The problem of discovering association rules between itemsets in a sales transaction database (a set of baskets) includes the following two sub-problems [R. Agrawal and R. Srikant, VLDB '94]:

#### Finding frequent itemsets with support at least s;
Generating association rules with confidence at least c from the itemsets found in the first step.
Remind that an association rule is an implication X → Y, where X and Y are itemsets such that X∩Y=∅. Support of the rule X → Y is the number of transactions that contain X⋃Y. Confidence of the rule X → Y the fraction of transactions containing X⋃Y in all transactions that contain X.

#### Task
You are to solve the first sub-problem: to implement the Apriori algorithm for finding frequent itemsets with support at least s in a dataset of sales transactions. Remind that support of an itemset is the number of transactions containing the itemset. To test and evaluate your implementation, write a program that uses your Apriori algorithm implementation to discover frequent itemsets with support at least s in a given dataset of sales transactions.

The implementation can be done using any big data processing framework, such as Apache Spark, Apache Flink, or no framework, e.g., in Java, Python, etc.  

#### Optional task for extra bonus

Solve the second sub-problem, i.e., develop and implement an algorithm for generating association rules between frequent itemsets discovered by using the Apriori algorithm in a dataset of sales transactions.
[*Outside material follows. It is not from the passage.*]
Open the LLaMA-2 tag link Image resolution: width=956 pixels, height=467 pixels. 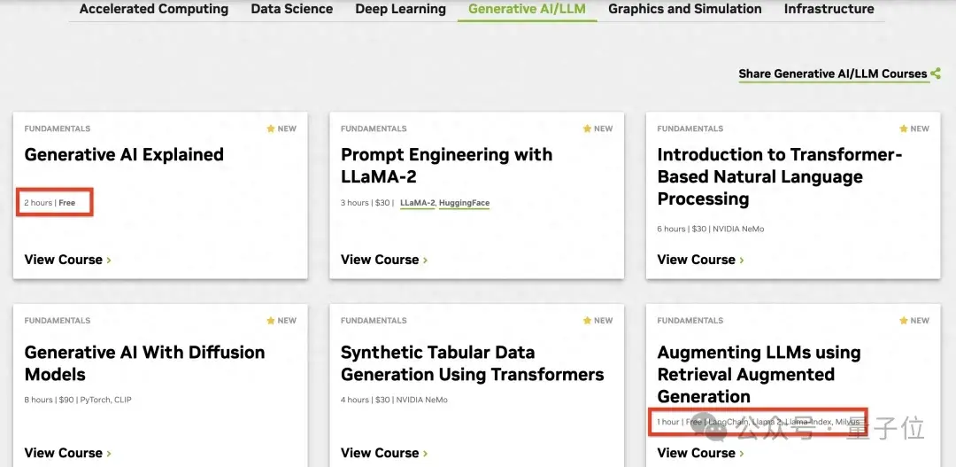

The rules must have support at least s and confidence at least c, where s and c are given as input parameters.

#### 1. Import libiaries and tools

In [1]:
import numpy as np
from collections import defaultdict
import itertools
import random
import time

#### 2. Read the file

1. Split the space " " between the transactions from the file.
2. Return the singletons as integers and append them to the database.

In [2]:
data_file="./data/T10I4D100K.dat"
database = []
for l in open(data_file, 'r'):
    items = l.strip().split(' ')
    singletons = list(map(int, items)) # convert items to integers
    database.append(singletons)

#### 3. Creat some parameters

1. Support threshold of frequent itemsets:Since there are many items(100,000) in this database, the support degree of each frequent itemsets will be very low. So we use 1% as a support degree, which given a support threshould of 1,000.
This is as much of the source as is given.